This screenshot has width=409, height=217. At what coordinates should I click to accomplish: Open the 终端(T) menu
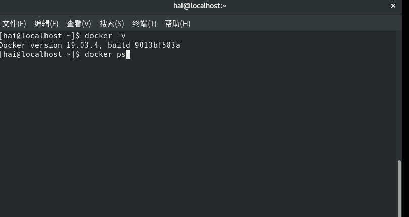(145, 24)
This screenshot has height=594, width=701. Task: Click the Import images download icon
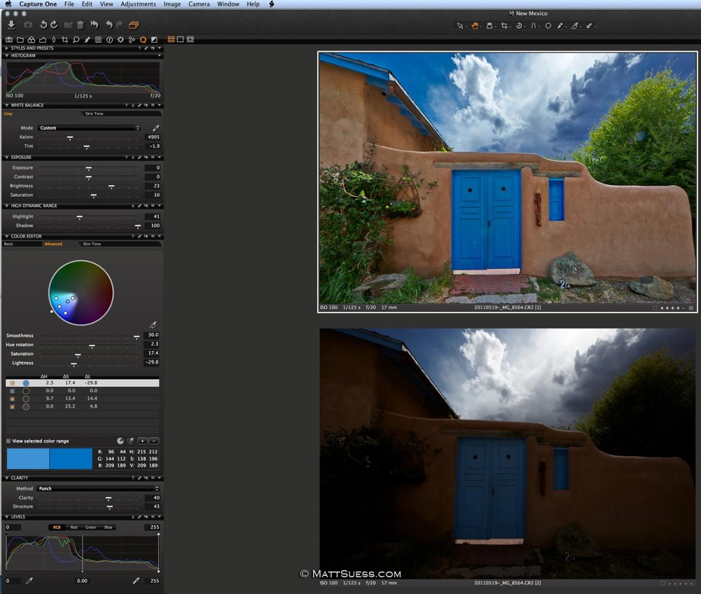pyautogui.click(x=11, y=25)
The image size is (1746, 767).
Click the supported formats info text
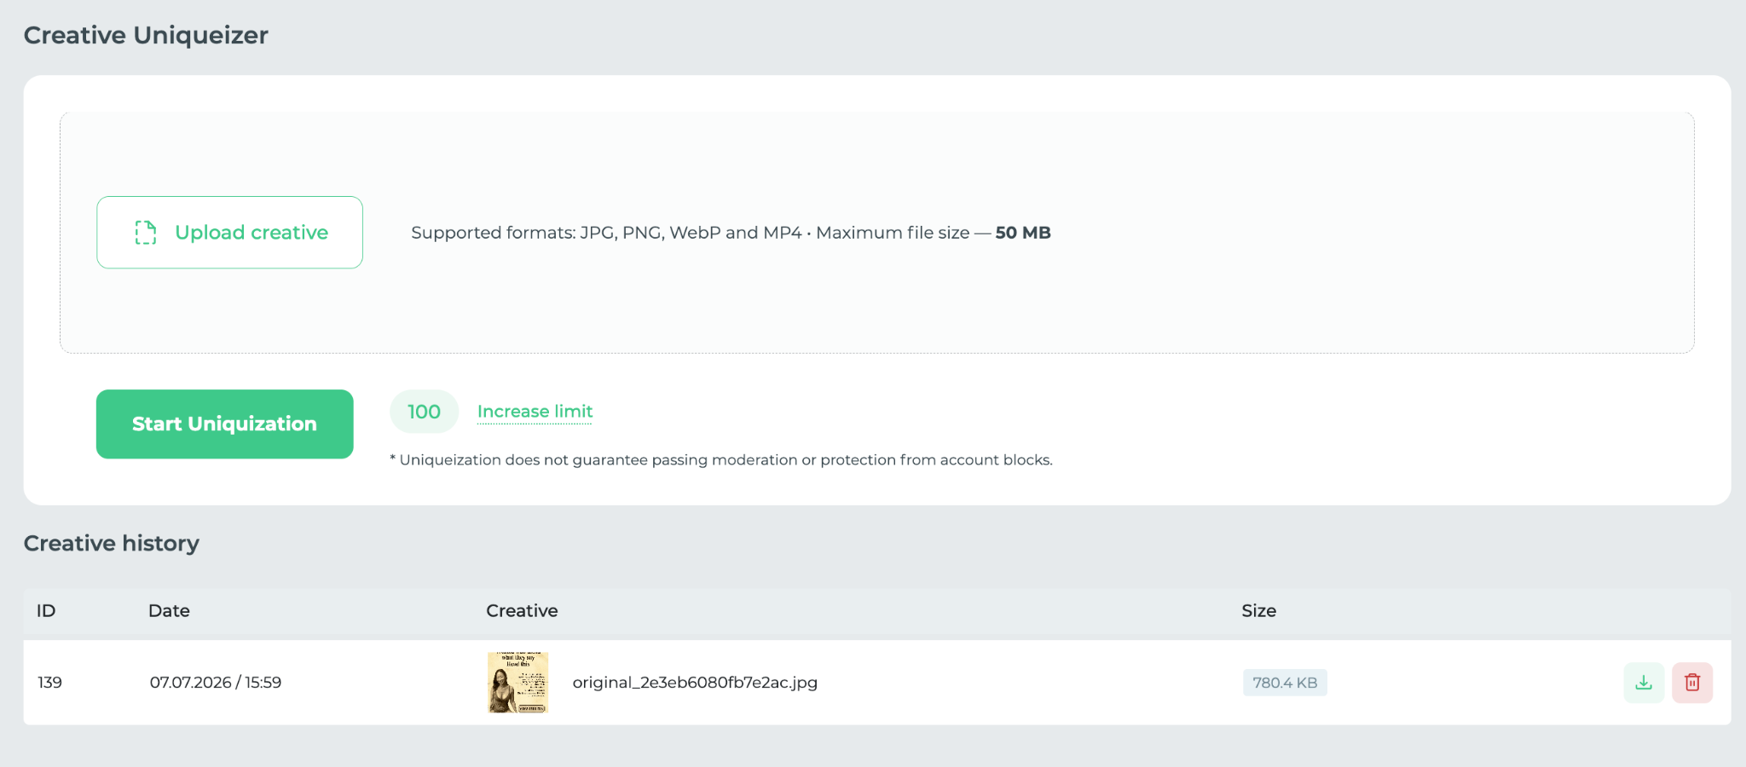(x=731, y=233)
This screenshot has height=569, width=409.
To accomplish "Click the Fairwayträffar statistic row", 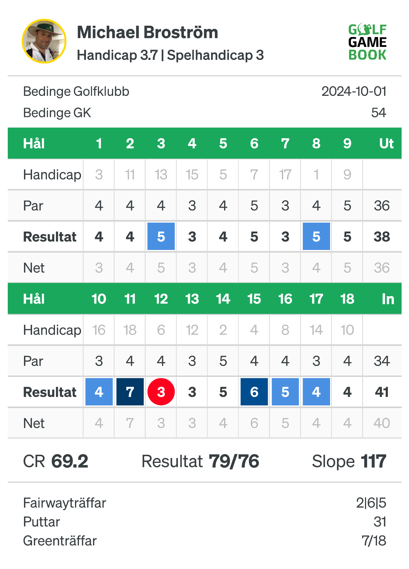I will [205, 503].
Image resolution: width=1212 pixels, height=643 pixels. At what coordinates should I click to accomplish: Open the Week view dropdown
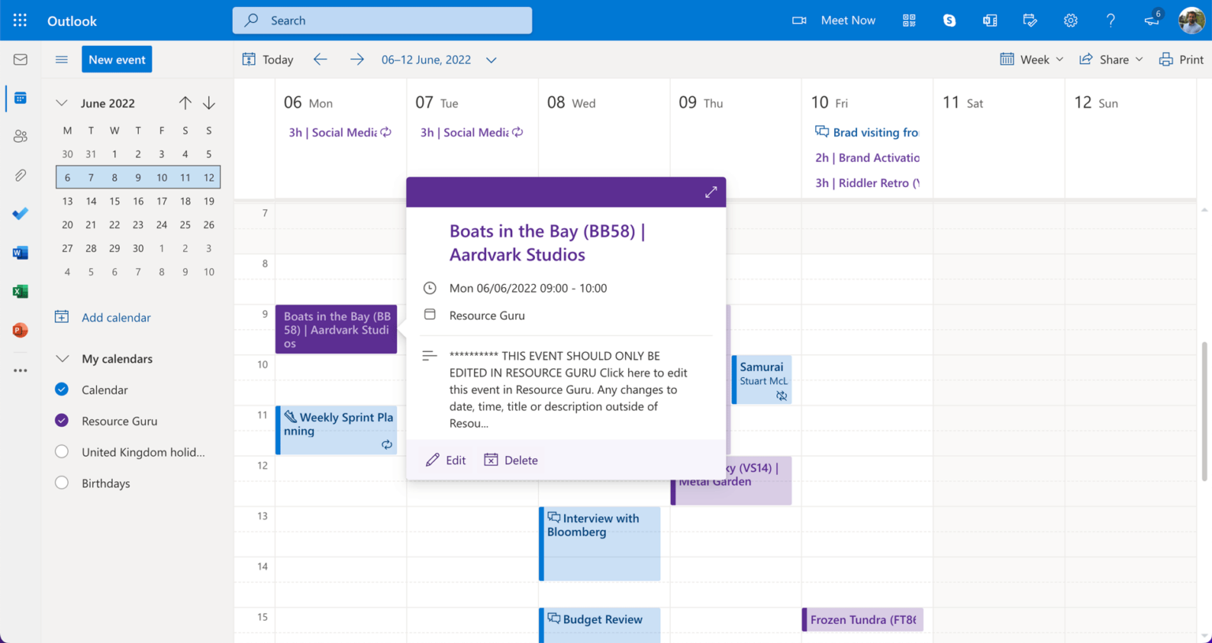pyautogui.click(x=1032, y=60)
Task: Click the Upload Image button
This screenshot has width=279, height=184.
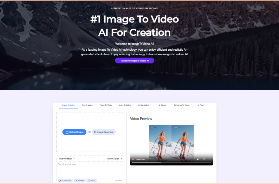Action: click(x=74, y=132)
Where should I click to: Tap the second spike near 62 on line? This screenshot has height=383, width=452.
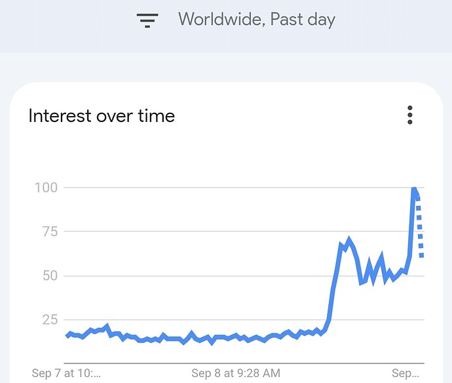382,255
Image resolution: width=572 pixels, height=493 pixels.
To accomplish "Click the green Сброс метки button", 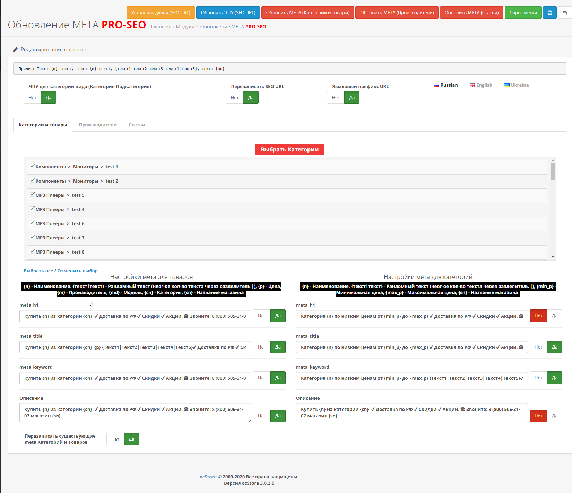I will pyautogui.click(x=523, y=12).
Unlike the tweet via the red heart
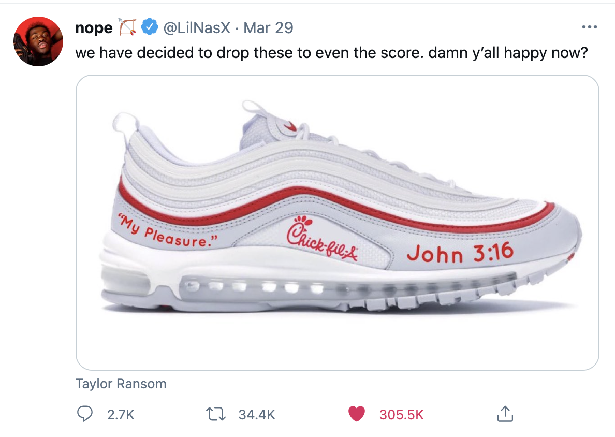615x437 pixels. 356,414
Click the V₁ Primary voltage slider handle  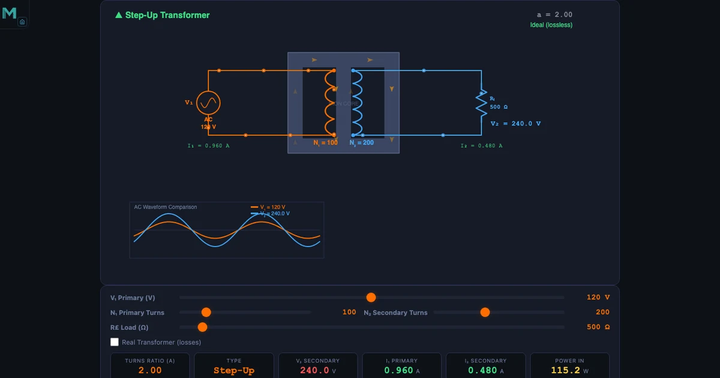(371, 298)
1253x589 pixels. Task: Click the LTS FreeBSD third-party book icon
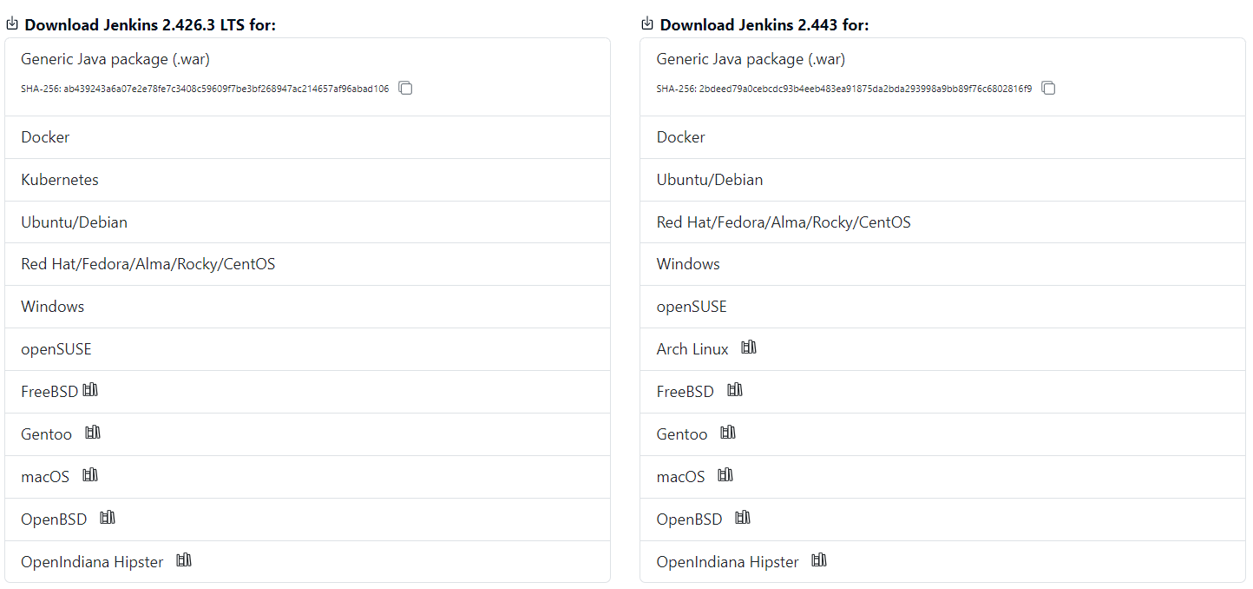click(90, 390)
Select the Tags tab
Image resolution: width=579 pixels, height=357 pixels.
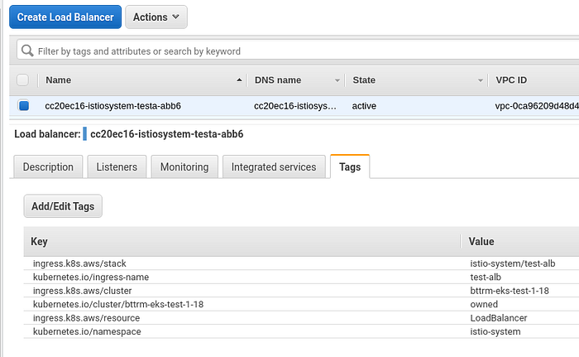pyautogui.click(x=350, y=166)
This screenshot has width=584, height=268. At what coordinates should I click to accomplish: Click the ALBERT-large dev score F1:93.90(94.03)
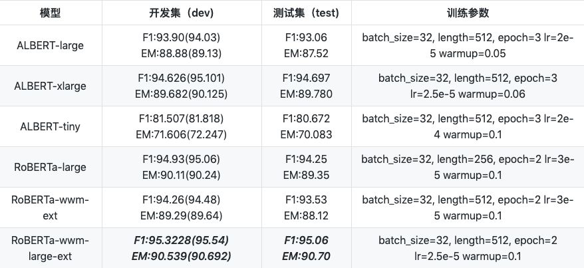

● **What is expected**
Please write out, word for word, each line from the one with "1253x589 pixels. Task: Click" to the last line of the data, keeping both ends and omitting pictures.

● **Solution for this exercise**
1253x589 pixels. Task: Click the LTS FreeBSD third-party book icon
click(90, 390)
Select the Tags tab
Image resolution: width=579 pixels, height=357 pixels.
pyautogui.click(x=350, y=166)
This screenshot has width=584, height=268. At what coordinates should I click to accomplish: Click the ALBERT-large dev score F1:93.90(94.03)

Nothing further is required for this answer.